Murdough, who was on anti-psychotic and anti-seizure medication, was found dead in the early hours of Feb. 15 in a cell that had overheated, apparently by malfunctioning equipment, city officials told the AP. He also did not open a small vent in his cell, as other inmates did, to let in cool air, they said.

The AP first reported in March on suspicions about the inmate's cause of death. One official who spoke at the time on the condition of anonymity described him as having ``basically baked to death.'' The mayor has called his death ``very troubling,'' and it prompted Department of Correction officials to suspend a correction officer, reassign a warden and transfer a mechanics supervisor.

Among those details, the email, citing an internal Department of Correction investigation, disclosed that Murdough's internal body temperature, taken nearly four hours after he was discovered unresponsive and slumped at the edge of the foot of his bed with ``a pool of vomit and blood on the floor,'' was 103 degrees. It said the cell was 101 degrees.

``To learn that Jerome Murdough died as a result of the city's failure to remove him from a dangerous environment shows how senseless and avoidable his death was,'' said family attorney Derek Sells, noting the family was preparing a lawsuit against the city. ``Alma Murdough, Jerome's mother, is beside herself at this news of how the city failed her son and wants to hold those responsible for his death accountable.''

A department spokesman didn't immediately return a request for comment. Prosecutors are investigating.
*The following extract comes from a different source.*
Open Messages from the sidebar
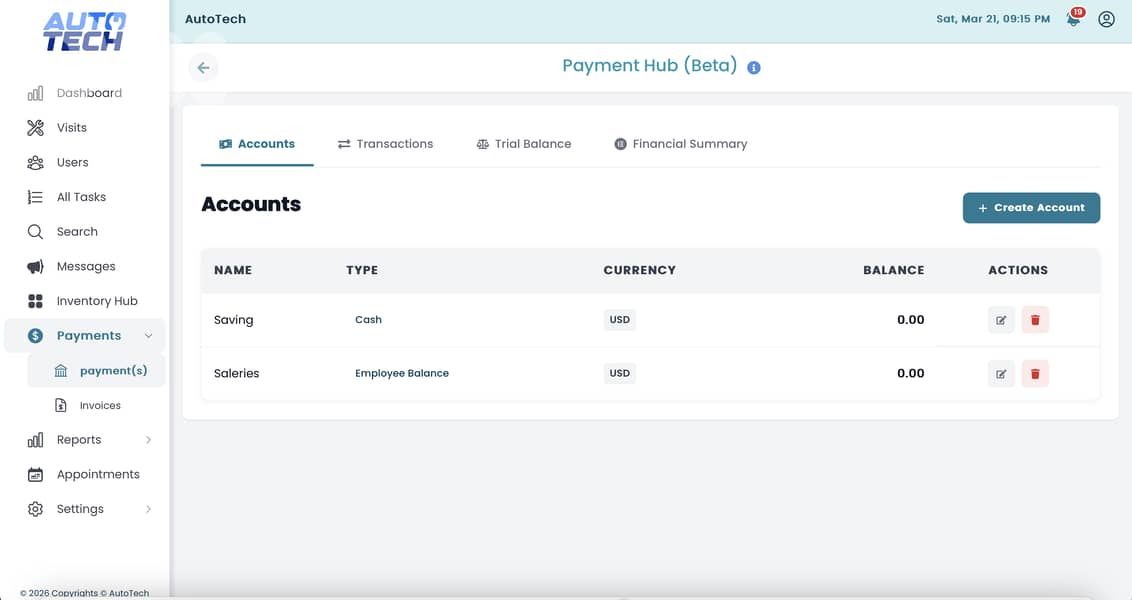 coord(85,266)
According to the city officials, Murdough was locked alone into his 6-by-10 cinderblock cell at about 10:30 p.m. Feb. 14 -- a week after his arrest. Because he was in the mental observation unit, he was supposed to be checked every 15 minutes as part of suicide watch, they said. But Murdough was not discovered until four hours later, at about 2:30 a.m. on Feb. 15. He was slumped over in his bed and already dead.

How exactly Murdough died hasn't yet been determined, and a spokeswoman for the medical examiner hasn't returned a message. But the email, citing a Department of Correction preliminary finding issued the day after Murdough's death, said he likely died of hyperthermia.

Though he had a history of seizures, the medical examiner investigator assigned to Murdough's case ``believes that the heat in his cell caused his body to shut down,'' according to the email.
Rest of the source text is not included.